Material for the task
[Start of Attachment]
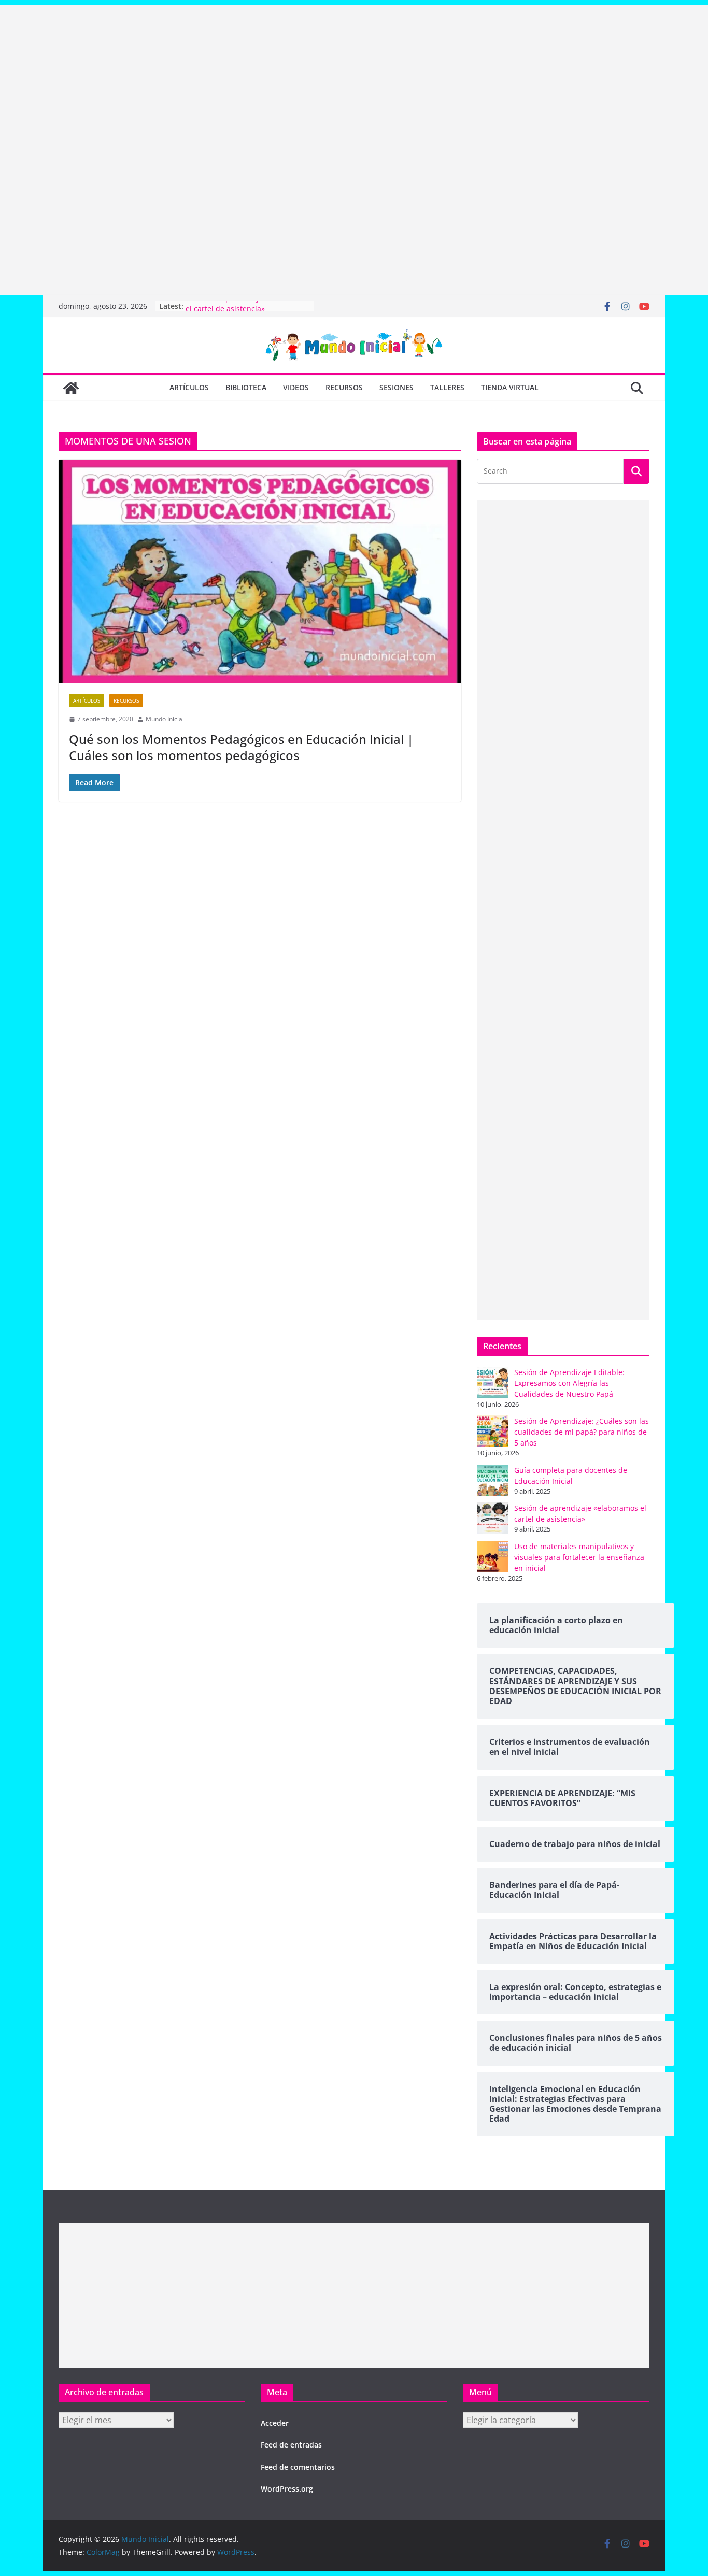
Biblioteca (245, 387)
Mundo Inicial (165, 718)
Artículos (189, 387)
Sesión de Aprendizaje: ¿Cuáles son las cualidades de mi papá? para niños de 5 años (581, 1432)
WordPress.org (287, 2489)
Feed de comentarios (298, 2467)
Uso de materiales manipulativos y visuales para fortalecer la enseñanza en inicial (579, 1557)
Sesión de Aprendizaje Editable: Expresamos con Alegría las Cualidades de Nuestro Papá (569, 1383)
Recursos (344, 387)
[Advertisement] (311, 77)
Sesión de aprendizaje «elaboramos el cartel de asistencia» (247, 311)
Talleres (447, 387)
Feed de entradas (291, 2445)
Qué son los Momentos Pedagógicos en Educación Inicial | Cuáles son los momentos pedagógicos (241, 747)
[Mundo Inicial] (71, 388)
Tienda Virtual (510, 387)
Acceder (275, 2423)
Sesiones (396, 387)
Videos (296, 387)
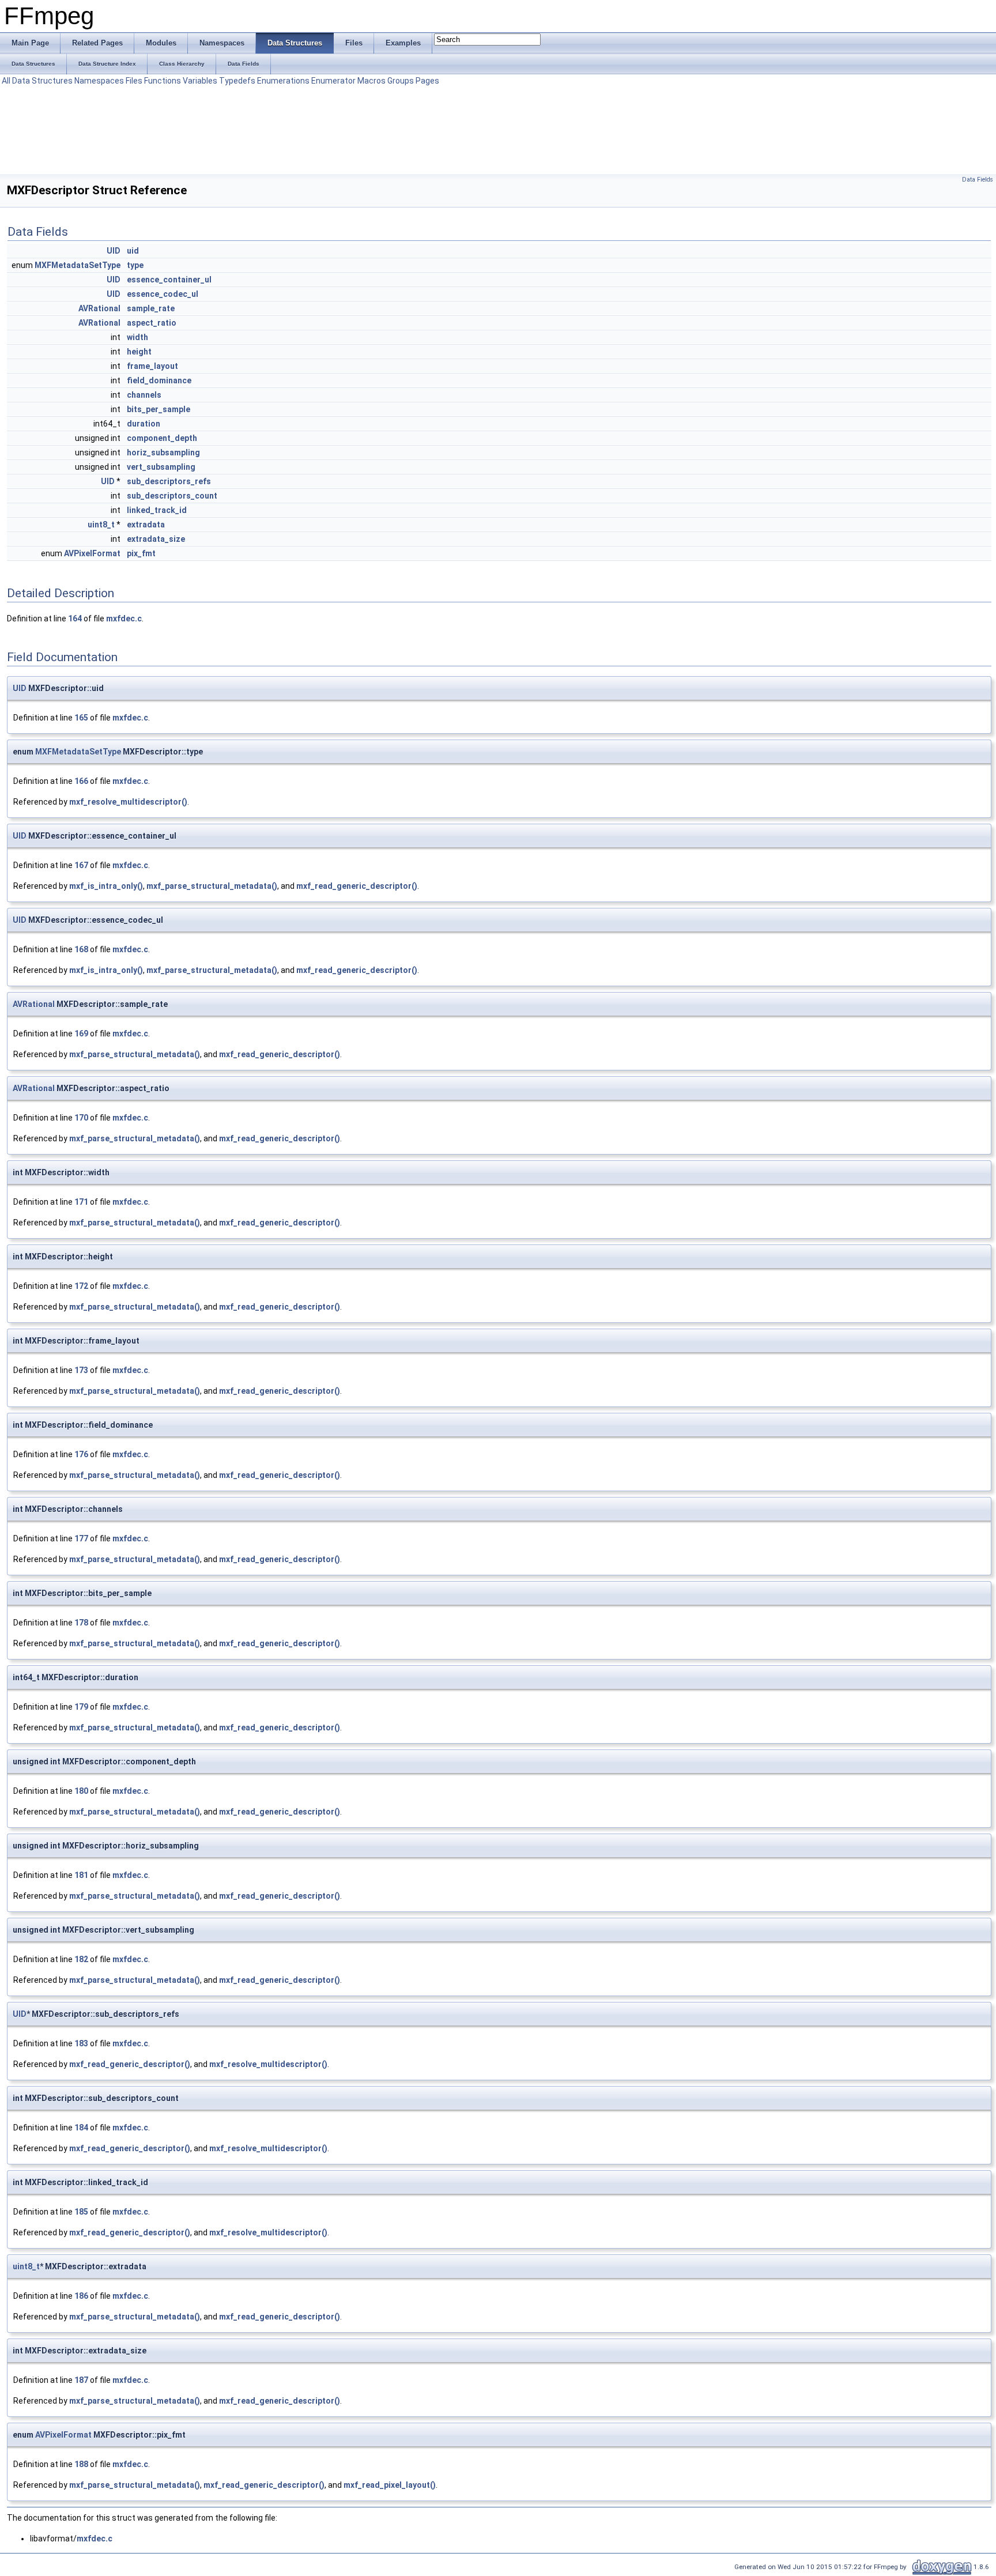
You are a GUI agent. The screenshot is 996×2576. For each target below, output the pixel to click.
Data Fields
[End of Attachment]
[Start of Attachment]
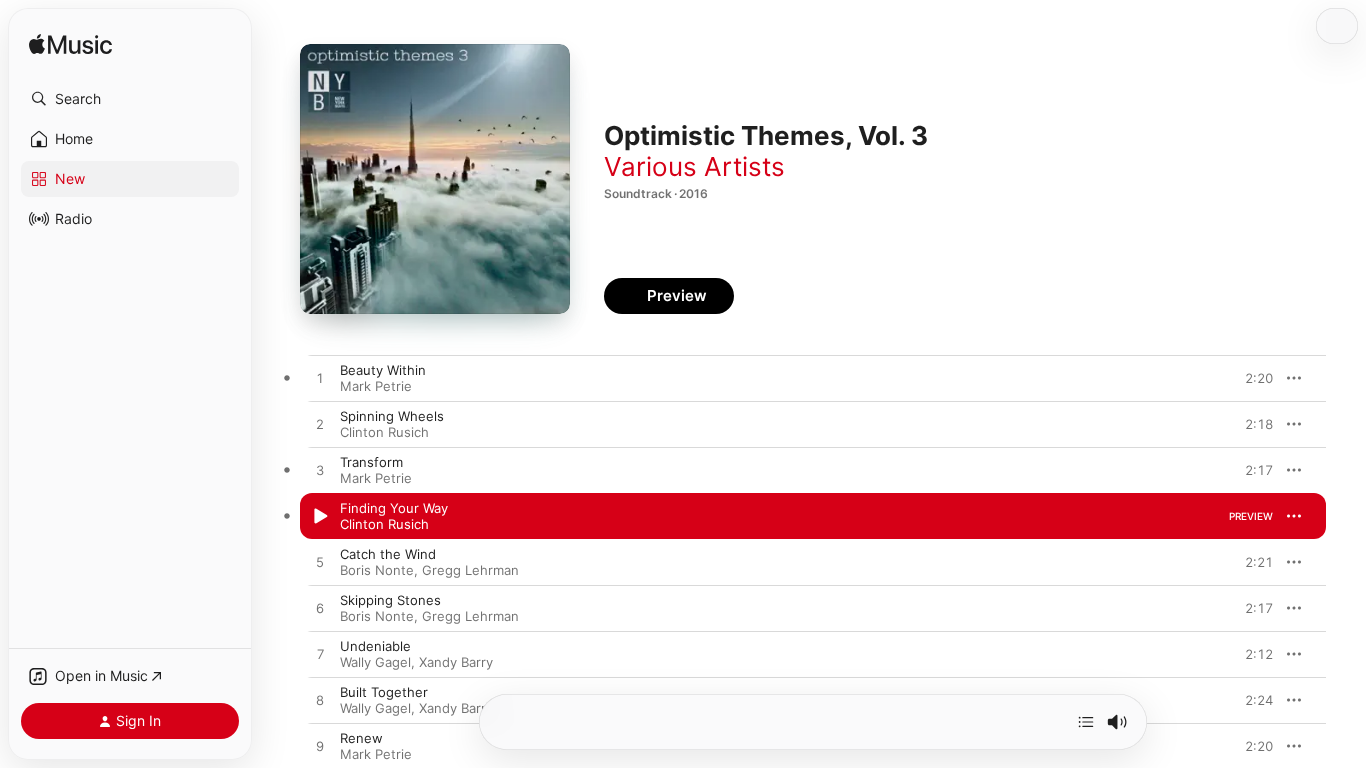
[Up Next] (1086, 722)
[End of Attachment]
Work task
In the listing above, find each line with the word "para" and return it.

Reply
Sesión de Aprendizaje: ¿Cuáles son las cualidades de mi papá? para niños de 5 años (581, 1432)
Uso de materiales manipulativos y visuales para fortalecer la enseñanza en inicial (579, 1557)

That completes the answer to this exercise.